Time to Build a Model City
By Rahul V Pisharody | Published: 28th March 2014 08:51 AM |
While the hunt for a new capital for Seemandhra continues, realtors, builders, planners and administrators foresee a tremendous growth for the residuary state and more or less stagnated growth for Hyderabad. Urban planners, however, see this as an opportunity for the twin cities than a threat. But the bottom line is that it all depends on the political will and vision.
The 400-years-old city, according to them, has not made much progress in terms of basic amenities post-Independence. With all necessary infrastructure in store in Hyderabad, terms like ‘full utilisation’ and ‘rectification of flaws in planning’ will be the key words from here on.

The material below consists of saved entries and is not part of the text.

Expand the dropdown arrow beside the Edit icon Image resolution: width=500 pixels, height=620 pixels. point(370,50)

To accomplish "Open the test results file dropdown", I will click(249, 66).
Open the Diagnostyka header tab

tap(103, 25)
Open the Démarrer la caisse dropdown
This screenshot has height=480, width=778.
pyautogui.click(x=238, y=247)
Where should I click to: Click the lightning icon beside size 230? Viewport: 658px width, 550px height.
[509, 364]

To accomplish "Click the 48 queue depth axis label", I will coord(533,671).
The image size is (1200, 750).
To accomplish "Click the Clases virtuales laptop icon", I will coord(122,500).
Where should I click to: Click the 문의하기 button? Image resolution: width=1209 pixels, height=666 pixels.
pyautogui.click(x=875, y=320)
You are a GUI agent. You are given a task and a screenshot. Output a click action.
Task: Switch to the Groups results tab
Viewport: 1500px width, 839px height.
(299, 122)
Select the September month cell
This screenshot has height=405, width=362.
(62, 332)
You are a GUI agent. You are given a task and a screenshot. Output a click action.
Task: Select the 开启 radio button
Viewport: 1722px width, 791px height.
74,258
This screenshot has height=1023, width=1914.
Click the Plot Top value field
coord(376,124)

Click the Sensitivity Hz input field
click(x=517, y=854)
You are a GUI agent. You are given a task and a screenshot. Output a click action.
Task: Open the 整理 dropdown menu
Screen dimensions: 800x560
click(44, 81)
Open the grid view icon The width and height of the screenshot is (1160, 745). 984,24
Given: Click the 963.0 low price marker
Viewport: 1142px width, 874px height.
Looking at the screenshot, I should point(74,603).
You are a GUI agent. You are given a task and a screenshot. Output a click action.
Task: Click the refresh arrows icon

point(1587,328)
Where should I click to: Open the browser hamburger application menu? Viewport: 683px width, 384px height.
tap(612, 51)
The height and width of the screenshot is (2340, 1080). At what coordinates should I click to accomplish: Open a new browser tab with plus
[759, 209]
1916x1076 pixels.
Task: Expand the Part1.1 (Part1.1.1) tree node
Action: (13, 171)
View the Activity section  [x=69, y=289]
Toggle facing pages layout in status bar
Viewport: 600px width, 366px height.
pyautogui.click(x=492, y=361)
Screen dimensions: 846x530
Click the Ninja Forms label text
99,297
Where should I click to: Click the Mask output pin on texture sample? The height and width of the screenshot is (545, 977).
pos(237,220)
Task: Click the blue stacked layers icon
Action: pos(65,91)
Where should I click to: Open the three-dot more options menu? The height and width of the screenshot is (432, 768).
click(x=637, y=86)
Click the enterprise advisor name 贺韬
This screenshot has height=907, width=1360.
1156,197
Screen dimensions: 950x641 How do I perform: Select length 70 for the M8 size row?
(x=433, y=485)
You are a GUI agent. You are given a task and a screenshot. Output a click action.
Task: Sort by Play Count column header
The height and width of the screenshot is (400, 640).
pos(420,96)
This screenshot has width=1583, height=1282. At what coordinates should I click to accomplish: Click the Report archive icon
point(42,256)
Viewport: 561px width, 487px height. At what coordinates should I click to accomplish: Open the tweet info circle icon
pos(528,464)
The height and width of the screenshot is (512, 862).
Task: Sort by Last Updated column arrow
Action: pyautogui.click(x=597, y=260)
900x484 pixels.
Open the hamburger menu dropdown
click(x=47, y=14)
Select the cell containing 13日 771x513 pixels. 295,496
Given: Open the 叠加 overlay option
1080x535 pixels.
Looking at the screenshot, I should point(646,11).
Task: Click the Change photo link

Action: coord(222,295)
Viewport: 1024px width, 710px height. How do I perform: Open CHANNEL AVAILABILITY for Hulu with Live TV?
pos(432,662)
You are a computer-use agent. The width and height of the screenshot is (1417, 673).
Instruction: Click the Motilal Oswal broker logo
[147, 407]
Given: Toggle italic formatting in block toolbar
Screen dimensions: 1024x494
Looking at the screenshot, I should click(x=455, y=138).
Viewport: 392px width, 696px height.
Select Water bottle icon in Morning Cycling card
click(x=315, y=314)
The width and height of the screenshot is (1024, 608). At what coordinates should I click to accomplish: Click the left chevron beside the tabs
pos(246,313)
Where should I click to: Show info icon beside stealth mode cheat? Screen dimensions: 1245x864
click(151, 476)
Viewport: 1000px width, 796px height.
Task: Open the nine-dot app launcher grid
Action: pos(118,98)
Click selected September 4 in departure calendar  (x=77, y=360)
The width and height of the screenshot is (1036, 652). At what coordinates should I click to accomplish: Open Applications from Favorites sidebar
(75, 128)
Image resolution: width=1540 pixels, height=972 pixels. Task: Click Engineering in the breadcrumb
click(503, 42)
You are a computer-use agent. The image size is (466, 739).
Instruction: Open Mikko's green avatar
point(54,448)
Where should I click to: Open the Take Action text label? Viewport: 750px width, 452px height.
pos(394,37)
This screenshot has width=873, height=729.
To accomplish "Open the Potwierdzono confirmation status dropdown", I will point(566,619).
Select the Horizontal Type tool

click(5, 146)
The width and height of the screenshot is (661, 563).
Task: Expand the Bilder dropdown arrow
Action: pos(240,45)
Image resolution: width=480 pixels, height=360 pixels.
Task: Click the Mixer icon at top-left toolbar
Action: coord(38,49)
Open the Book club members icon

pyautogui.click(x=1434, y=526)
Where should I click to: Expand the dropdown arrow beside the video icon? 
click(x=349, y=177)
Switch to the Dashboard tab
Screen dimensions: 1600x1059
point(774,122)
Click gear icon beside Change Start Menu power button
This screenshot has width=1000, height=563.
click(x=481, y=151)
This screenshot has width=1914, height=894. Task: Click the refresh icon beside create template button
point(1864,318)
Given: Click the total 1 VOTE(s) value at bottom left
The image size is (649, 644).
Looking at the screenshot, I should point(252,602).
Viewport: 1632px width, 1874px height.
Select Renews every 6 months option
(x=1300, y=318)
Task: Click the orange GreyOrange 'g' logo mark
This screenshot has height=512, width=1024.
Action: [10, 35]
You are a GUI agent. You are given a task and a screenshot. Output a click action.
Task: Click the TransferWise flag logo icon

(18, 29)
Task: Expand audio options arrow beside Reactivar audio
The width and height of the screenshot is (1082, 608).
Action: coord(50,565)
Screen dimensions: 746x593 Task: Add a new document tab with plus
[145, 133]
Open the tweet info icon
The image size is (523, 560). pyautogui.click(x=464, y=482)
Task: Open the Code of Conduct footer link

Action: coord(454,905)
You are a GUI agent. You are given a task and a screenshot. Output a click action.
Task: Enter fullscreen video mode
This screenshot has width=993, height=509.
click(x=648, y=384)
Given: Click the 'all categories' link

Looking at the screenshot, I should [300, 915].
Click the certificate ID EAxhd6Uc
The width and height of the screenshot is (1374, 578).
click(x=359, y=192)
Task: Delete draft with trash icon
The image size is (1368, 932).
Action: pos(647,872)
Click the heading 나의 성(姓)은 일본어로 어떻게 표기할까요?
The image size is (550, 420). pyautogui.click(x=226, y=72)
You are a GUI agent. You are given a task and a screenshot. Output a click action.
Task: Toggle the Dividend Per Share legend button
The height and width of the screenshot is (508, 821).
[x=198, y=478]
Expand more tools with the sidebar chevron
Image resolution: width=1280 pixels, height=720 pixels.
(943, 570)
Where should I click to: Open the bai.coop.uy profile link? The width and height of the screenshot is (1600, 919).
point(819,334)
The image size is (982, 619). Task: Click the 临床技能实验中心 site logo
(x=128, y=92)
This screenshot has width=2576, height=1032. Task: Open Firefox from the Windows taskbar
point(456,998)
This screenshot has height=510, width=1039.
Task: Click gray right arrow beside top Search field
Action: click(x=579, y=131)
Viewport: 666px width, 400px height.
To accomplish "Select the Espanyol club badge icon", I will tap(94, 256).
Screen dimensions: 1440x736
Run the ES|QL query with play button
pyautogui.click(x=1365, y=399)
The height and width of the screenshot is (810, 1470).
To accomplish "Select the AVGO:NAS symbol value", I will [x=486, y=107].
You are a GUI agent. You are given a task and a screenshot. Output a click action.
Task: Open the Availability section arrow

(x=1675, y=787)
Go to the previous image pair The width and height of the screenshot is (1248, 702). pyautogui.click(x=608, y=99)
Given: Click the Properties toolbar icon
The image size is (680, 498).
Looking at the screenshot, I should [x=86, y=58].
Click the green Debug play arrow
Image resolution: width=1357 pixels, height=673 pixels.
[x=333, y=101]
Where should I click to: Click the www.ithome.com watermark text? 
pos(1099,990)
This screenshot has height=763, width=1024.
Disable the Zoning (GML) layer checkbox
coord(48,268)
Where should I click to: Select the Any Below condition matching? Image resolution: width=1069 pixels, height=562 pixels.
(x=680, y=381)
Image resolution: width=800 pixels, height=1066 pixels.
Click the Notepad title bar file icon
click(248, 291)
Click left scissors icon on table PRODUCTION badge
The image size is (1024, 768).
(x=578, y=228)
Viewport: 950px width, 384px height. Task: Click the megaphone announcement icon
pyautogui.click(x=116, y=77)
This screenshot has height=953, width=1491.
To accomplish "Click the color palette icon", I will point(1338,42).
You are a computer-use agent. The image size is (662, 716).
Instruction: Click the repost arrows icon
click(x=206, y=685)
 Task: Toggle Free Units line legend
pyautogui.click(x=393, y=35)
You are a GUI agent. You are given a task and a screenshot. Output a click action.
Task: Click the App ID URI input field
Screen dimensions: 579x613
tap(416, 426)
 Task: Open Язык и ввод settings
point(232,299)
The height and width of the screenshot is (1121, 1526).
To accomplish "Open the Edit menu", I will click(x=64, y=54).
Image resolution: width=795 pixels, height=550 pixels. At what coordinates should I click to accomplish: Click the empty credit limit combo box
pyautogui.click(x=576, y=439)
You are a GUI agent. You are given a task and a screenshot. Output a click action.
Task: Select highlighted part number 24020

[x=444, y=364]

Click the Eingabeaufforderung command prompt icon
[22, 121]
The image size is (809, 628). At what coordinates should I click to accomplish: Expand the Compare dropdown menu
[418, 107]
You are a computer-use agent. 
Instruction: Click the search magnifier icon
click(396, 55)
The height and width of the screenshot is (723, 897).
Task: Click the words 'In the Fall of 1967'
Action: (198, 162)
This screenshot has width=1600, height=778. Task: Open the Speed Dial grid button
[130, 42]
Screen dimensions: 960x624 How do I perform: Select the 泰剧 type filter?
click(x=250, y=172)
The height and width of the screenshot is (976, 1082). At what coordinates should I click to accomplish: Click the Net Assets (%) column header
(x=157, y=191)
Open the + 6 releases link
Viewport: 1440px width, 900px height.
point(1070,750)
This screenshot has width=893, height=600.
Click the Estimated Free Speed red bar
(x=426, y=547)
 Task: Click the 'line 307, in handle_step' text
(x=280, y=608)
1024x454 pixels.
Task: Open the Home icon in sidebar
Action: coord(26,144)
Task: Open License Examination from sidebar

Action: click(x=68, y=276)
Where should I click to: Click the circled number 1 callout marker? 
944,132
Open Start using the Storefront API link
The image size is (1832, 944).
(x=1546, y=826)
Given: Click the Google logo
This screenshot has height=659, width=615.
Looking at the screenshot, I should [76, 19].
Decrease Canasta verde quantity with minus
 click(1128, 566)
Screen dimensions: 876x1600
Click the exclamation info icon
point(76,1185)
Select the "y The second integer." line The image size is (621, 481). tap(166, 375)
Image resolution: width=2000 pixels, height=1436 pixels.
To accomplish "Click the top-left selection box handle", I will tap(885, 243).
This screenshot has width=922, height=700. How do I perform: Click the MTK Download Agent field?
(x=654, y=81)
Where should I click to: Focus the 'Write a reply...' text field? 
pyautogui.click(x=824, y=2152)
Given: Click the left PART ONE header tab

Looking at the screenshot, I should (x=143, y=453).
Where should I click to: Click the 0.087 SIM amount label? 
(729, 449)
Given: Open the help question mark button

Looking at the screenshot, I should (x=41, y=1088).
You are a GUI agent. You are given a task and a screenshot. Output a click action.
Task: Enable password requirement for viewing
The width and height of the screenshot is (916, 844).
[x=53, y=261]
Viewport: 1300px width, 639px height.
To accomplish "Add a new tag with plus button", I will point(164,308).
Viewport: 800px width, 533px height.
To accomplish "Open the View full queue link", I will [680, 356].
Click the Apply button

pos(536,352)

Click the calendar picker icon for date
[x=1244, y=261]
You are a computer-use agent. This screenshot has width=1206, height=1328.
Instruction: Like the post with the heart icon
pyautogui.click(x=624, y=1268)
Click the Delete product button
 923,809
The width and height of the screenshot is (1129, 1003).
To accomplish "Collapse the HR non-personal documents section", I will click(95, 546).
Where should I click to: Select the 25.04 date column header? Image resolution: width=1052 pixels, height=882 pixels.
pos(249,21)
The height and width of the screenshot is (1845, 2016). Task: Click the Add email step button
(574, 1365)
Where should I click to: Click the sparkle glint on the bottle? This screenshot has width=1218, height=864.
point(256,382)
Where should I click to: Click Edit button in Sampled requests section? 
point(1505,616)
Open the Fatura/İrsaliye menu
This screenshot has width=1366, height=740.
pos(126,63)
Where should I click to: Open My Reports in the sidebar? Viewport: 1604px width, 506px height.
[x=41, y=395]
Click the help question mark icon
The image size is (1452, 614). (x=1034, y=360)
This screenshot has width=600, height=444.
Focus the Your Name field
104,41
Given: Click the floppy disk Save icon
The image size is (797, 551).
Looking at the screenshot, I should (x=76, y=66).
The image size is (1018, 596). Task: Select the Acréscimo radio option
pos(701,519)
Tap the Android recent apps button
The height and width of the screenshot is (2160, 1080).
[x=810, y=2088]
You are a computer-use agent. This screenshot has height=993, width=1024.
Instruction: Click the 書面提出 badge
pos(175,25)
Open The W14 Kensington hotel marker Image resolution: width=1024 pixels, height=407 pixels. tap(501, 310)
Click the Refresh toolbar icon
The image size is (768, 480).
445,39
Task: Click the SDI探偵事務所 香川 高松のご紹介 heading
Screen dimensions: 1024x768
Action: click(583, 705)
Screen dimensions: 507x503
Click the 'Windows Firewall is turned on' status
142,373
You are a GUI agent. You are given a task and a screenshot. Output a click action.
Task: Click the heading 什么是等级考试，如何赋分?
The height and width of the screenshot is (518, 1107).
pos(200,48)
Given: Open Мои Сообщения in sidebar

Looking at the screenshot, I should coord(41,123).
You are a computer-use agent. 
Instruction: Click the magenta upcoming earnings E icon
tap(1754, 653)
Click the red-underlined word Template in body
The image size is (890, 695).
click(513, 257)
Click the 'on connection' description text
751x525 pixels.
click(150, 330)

Dr Vijay Kishore, a senior urban planner and principal, JNAFAU-School of Planning and Architecture, who has developed a scientific method for attaining efficient land use, says, “Hyderabad, for its nodal position, has a lot of scope for development, but not immediately. It all depends on the stability of the upcoming government and vision of the leader.”
According to him, being a ‘radial city’, Hyderabad will continue to grow post bifurcation and this is the right time to chart out a new direction for a balanced development. “There will be a gradual de-densification of the city unless a conducive environment for Andhrites, especially in corporates, is provided. We also need to act on par with the competition from the new state,” he says.
His Land Use Survey Index (LUSI) Matrix model, he says, will help one find out which areas are most ideal for what kind of development. It uses five major land uses, namely institutional, industrial, public/semi public utilities, residential and commercial, besides a dozen odd indicators for each. “Matrices corroborating and correlating indicators would help find out appreciation or depreciation for each land, which is a scientific method of realising optimum land use,” he says.
Also, pointing at the opportunity to look into development of basic amenities, he says, a saturated vertical development should be adopted to prevent pockets of unauthorised layouts which might end up in haphazard development.
On the other hand, Anant Maringanti of Hyderabad Urban Labs, also an urban geographer, wonders what would possibly stop the upcoming government of Telangana from not continuing with the model of development that has been continuing in Hyderabad for over two decades as a result of loosening of regulations. According to him, projects like the Information Technology Investment Region (ITIR) in Cyberabad would draw in more investments despite bifurcation.
About infrastructure and development of basic amenities, he begs to differ with Dr Kishore, and says, the overburdened infrastructure of Hyderabad would be de-stressed.
The city needs better planning and implementation, and bifurcation in itself would not give any new opportunities, he opines.
“As of today, we do not have any solutions for sewage treatment. Everything depends on what politicians try to do to bring back money and how people react to that. New political formations are likely to emerge and might do something with a sense of purpose,” he explains.